━━━ The data

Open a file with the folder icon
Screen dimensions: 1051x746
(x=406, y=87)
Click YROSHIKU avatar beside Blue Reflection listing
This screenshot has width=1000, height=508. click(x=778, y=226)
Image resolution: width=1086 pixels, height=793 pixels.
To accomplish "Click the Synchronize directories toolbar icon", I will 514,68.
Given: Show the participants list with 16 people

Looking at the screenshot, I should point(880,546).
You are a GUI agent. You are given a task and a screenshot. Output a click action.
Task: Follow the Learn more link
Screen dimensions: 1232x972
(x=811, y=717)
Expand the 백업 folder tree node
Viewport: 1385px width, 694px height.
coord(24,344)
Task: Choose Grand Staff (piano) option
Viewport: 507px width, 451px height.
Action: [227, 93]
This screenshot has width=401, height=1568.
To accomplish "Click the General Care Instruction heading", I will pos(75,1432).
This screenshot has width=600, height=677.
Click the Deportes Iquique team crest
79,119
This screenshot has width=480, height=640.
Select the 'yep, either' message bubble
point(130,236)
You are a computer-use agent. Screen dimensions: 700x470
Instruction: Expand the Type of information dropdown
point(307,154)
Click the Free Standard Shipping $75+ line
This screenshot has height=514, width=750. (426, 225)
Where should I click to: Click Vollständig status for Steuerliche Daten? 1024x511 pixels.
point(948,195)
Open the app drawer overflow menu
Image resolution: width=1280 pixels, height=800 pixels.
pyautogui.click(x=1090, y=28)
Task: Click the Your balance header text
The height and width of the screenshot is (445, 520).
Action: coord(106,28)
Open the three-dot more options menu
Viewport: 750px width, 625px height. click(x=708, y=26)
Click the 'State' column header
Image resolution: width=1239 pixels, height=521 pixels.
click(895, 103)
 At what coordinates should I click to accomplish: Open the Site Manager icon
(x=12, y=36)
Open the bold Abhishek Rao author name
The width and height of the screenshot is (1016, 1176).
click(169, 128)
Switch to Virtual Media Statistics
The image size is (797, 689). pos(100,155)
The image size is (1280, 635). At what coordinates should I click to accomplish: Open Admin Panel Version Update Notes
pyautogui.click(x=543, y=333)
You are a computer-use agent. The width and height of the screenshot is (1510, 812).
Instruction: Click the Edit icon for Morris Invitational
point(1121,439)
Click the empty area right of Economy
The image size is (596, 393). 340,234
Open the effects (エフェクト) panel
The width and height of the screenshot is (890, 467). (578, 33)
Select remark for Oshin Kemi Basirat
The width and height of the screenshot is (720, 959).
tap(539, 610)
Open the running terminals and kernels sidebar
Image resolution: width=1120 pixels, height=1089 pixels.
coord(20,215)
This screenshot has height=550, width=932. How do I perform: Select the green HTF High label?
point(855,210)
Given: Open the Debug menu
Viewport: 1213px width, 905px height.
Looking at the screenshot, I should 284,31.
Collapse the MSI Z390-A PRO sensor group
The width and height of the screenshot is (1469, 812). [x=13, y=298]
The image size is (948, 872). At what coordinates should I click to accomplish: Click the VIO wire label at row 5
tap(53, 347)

━━━━━━

Wherever the string "folder" occurs in the listing, return the line it sits on.

Open a file with the folder icon
Expand the 백업 folder tree node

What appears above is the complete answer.